EXERCISE DETAILS:
Repeat the rows below word for word, starting at the line that contains "Given: Choose the 18 окт. пятница date tab" and ending at the last row, with both ends included. Leave the pictures out of your answer.

Data on locating visible targets:
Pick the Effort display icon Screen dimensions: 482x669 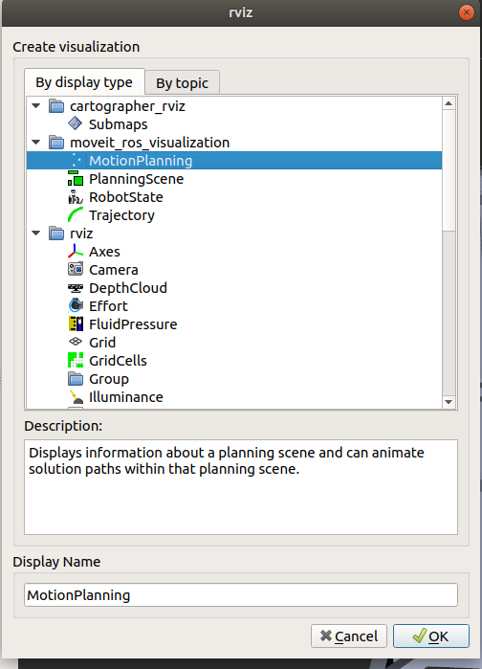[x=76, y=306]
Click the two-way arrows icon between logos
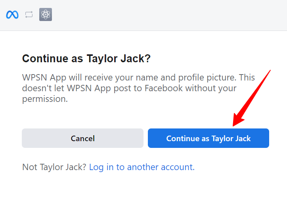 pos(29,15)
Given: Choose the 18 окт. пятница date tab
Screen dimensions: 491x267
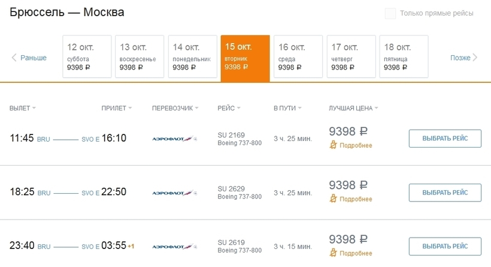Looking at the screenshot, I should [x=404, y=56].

SOLVED EXERCISE:
Given: Choose the 18 окт. пятница date tab
Screen dimensions: 491x267
Looking at the screenshot, I should [x=404, y=56].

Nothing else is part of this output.